Visual object category recognition is one of the most challenging problems in computer vision. Even assuming that we can obtain near-perfect instance level representations with the advances in visual input devices and low-level vision techniques, object categorization will still remain as a difficult problem because it requires drawing boundaries between instances in a continuous world, which are solely defined by human conceptualization. Object categorization is essentially a perceptual process that takes place in the human-defined semantic space.
In this semantic space, the categories reside not in isolation, but in relation to others. Some categories are similar, grouped, or co-occur, and some are not. However, despite this semantic nature of object categorization, most of the today's automatic visual category recognition systems rely only on the category labels for training discriminative recognition models, which could result in the recognition model misled into learning incorrect association between visual features and the semantic labels, essentially overfitting to training set biases and limiting the model's prediction power when new test instances are given.

▶ Stated task 1: List the ways the passage on visual category recognition says some categories relate to one another in the semantic space.

▶ Data records:

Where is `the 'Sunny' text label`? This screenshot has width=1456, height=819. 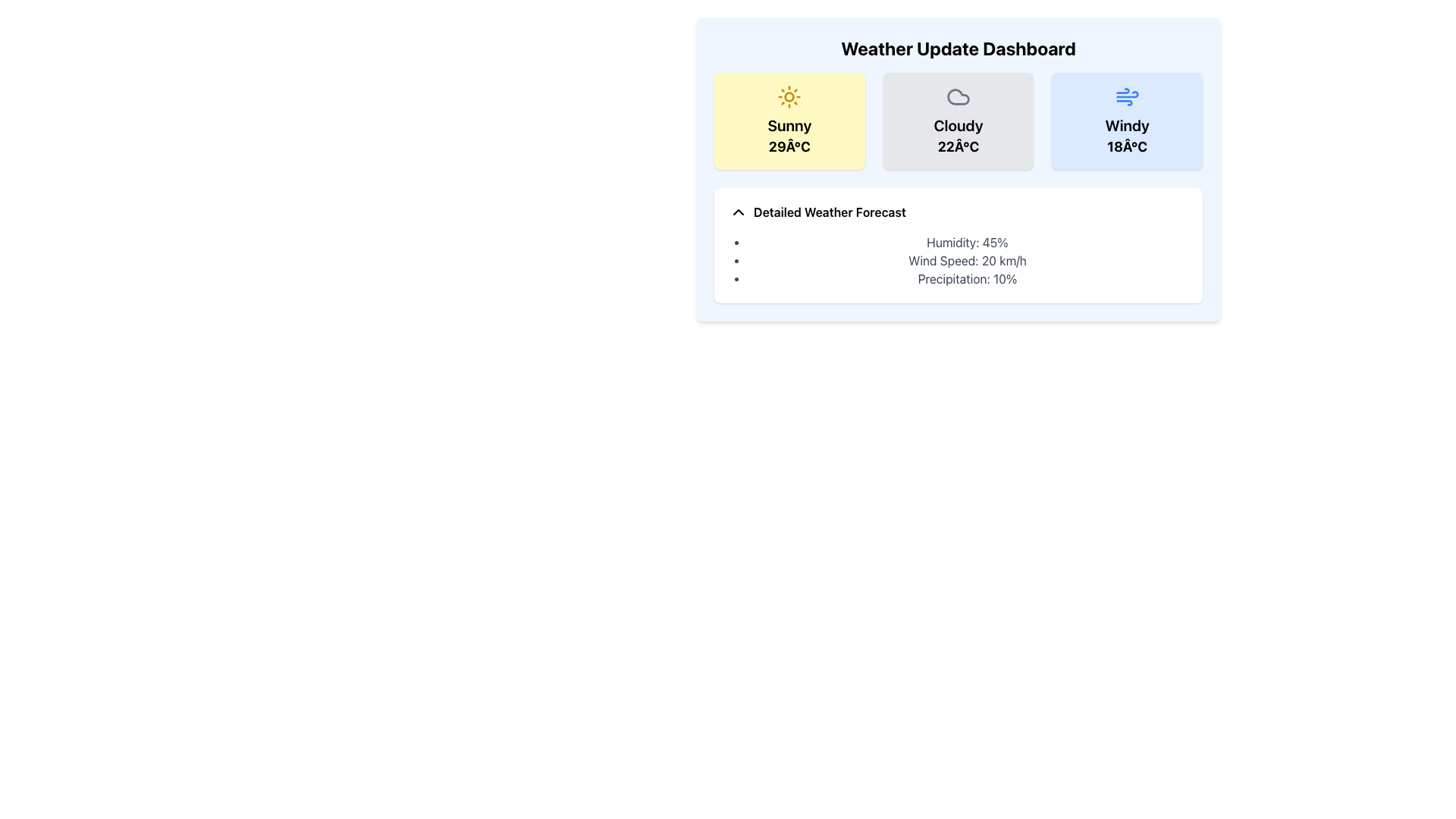
the 'Sunny' text label is located at coordinates (789, 124).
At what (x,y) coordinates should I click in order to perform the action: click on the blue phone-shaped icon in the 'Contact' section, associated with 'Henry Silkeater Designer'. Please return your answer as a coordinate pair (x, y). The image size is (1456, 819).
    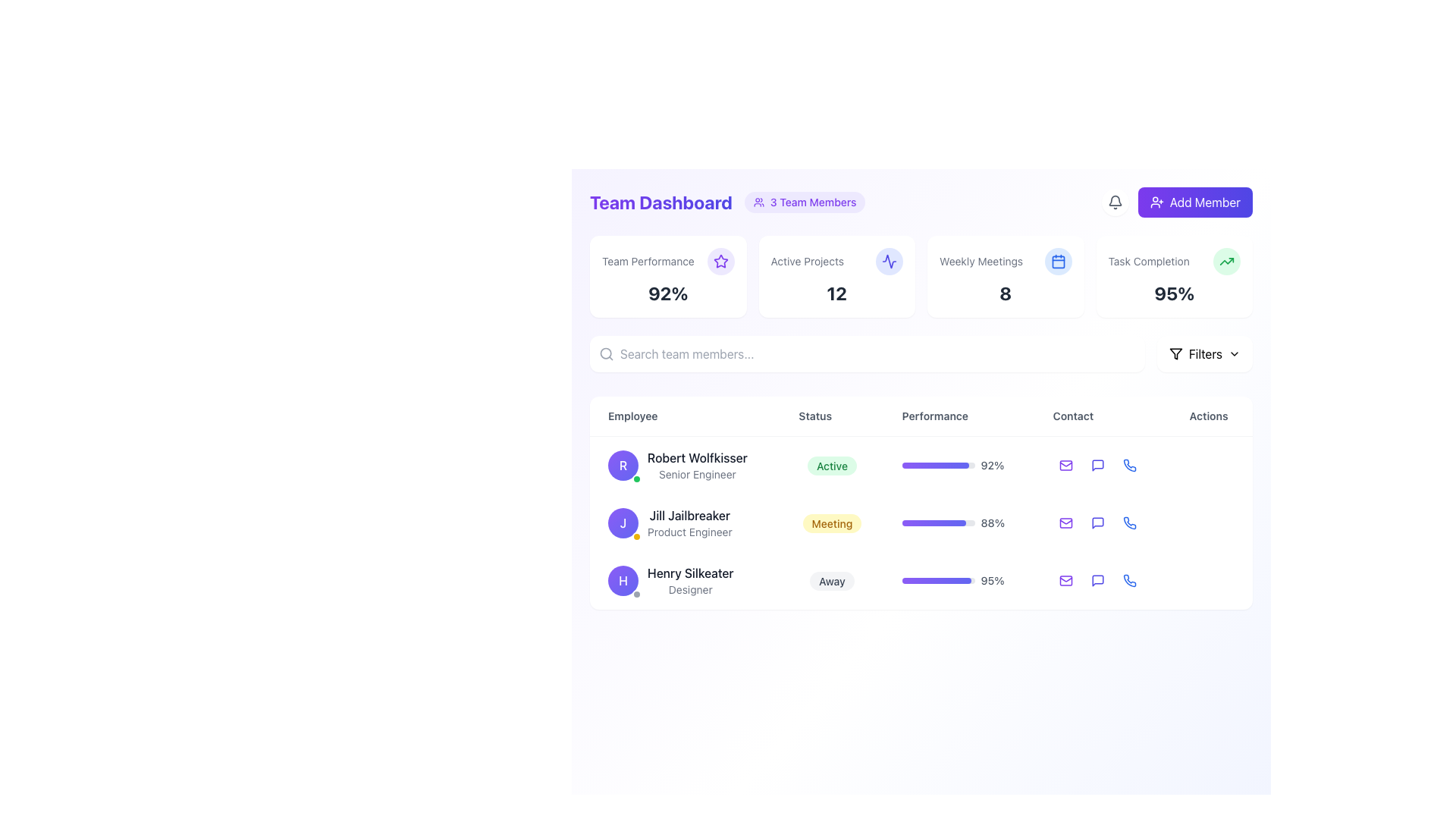
    Looking at the image, I should click on (1129, 522).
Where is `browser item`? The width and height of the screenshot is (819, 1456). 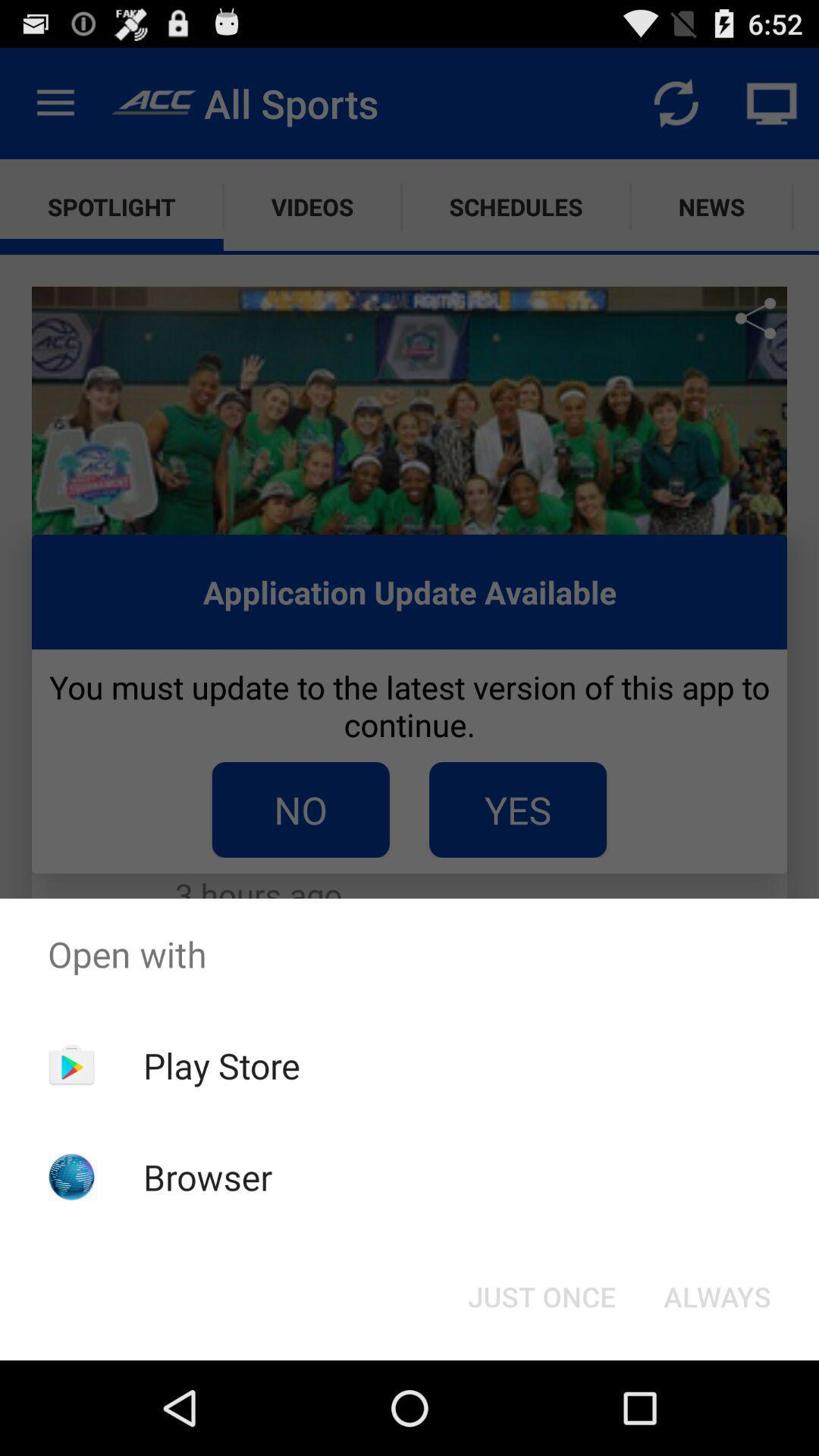
browser item is located at coordinates (208, 1176).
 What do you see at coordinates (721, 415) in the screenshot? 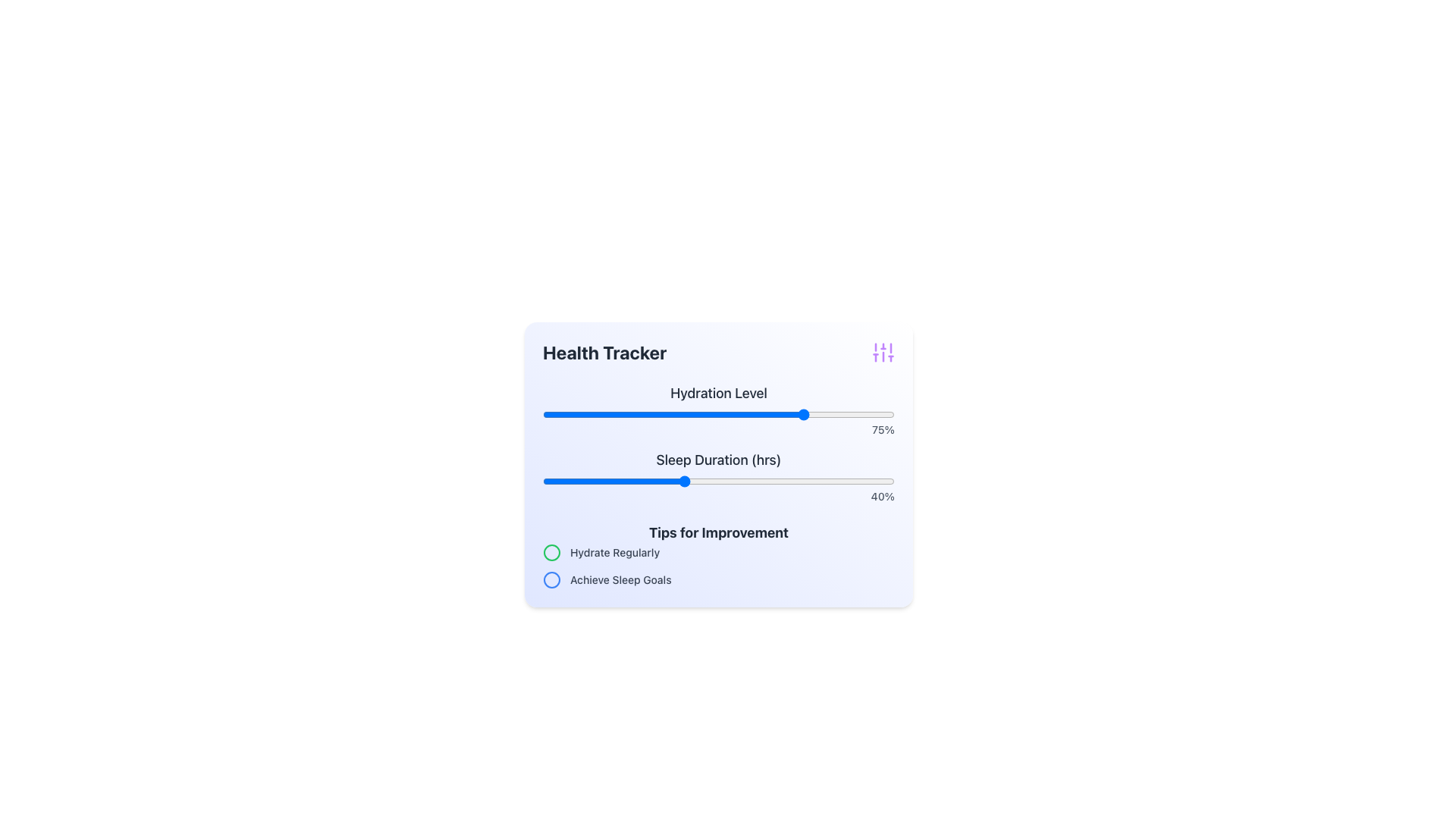
I see `the hydration level` at bounding box center [721, 415].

▶ Stated task 2: Rewrite all of the records above with "screenshot" replaced by "screen capture" and nothing else changed. Leave out the pictures.

▶ Task answer 1: Some categories are similar, grouped, or co-occur.

▶ Task answer 2:
Where is `the 'Sunny' text label`? This screen capture has width=1456, height=819. 
the 'Sunny' text label is located at coordinates (789, 124).
At what (x,y) coordinates should I click in order to perform the action: click on the blue phone-shaped icon in the 'Contact' section, associated with 'Henry Silkeater Designer'. Please return your answer as a coordinate pair (x, y). The image size is (1456, 819).
    Looking at the image, I should click on (1129, 522).
Where is `browser item`? The width and height of the screen capture is (819, 1456). 
browser item is located at coordinates (208, 1176).
 What do you see at coordinates (721, 415) in the screen capture? 
I see `the hydration level` at bounding box center [721, 415].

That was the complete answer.